Apr. 28th, 2009

bloodyrosemccoy: (Creative Expression)
Had a manic moment today and dragged the trundle frame out from under my bed to vacuum out some of the larger, meaner dustbunnies. I use my trundle frame mostly as a storage space for old writing projects dating back to around 1991, which for those of you keeping score at home would be the kindergarten ones.

This was all part of the plan. Included in that mire of half-finished scenes and sentence fragments is a box of 3¼" floppy discs containing some of my writing from a later period, known as my “Could Spell But Couldn’t Write” period, from when I just staggered into the double-digit age set till about halfway through high school. And also included with this box is my beloved old CD-ROM for Creative Writer 2.
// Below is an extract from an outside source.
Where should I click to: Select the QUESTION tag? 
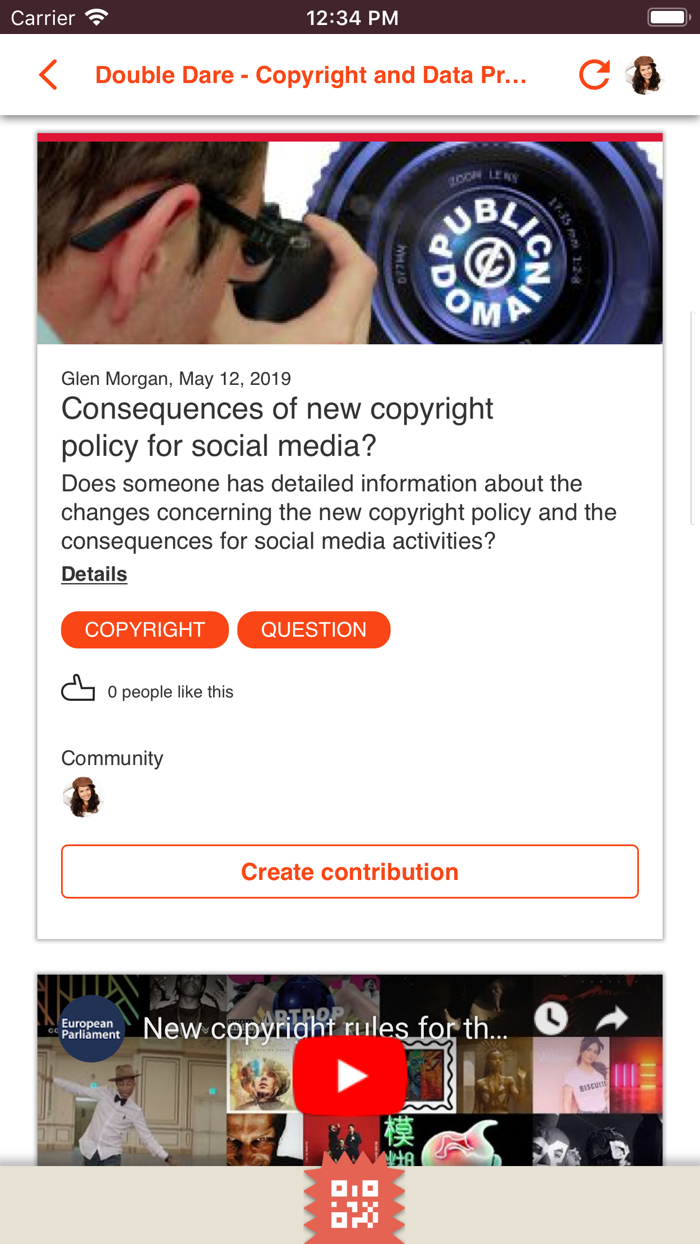pos(314,630)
I adore that program. I spent that entire period of writing on Creative Writer and Creative Writer 2.* It had sound effects and background schemes like Deep Space and The Ocean, and you could make words sparkle or do silly sound effects, and you could do drop caps. (I loved drop caps.) And there was some freakish blue bald character who was supposed to manifest the spirit of creativity, and who, in my opinion, is scads better than that accursed paperclip.

The only bug of these programs—and some misguided souls would argue that this is actually a feature—is that they didn’t actually come with the stories prewritten for you. I had to write them myself, and I saved them all and backed them up after a few unfortunate incidents in which they died horrible deaths. And now I have all these stories that need to be re-saved while I still have an old computer that actually uses floppies.

The thing is, some of this stuff is saved only for me and my own nostalgia, because contrary to what my teachers and I myself always insisted, my writing stunk. Oh, it was good for its author’s developmental period at the time, but it was still, quite frankly, practice writing, and [livejournal.com profile] kittikattie once voiced the same opinion I have of practice writing and practice crafts: unless you’re looking for pointers or criticism, you do not show it to the world. My practice writing included stories about my dolls, Fantasy Epics, random absurdist mystery stories, veritable stacks of Super Mario and Star Wars fanfiction,** and outright plagiarism. You don't want to see it.

But there were a few gems in there, too, and so if I find a few that I like, I may share them with you. I have promised [livejournal.com profile] gondolinchick01 that I will show her the story that won some sort of district award in sixth grade ("Sir Dave and the Dragon"), on condition that she show me the one she wrote that won something or other. And while I suffer no illusions about my free verse poetry, and never have,*** I may inflict some of the more fun poems I came up with on you.

This is what you guys get when I dive under the bed. Pray I don’t go for the closet next.


*The previous period, “Was Just Starting To Form Abstract Conceptualizations,” was done on KidWorks, which had features like an art studio that rivaled Microsoft Paint, little icons that would replace common nouns and verbs, and my favorite feature of all: a voice-aloud option that would read your story to you if you clicked it. I derived hours of entertainment from listening to monotonal recitations of my one-page stories from that guy.

**I think fanfiction, no matter how stupid the fandom, is a very useful device for practice writing, because you can start with an established storyline and characters. It’s like Fisher Price’s My First Story.

***I found a “poetry portfolio” I did as an assignment in 9th grade, and in my self evaluation I stated outright that my free verse poetry sucked, but I enjoyed doing limericks and parodies.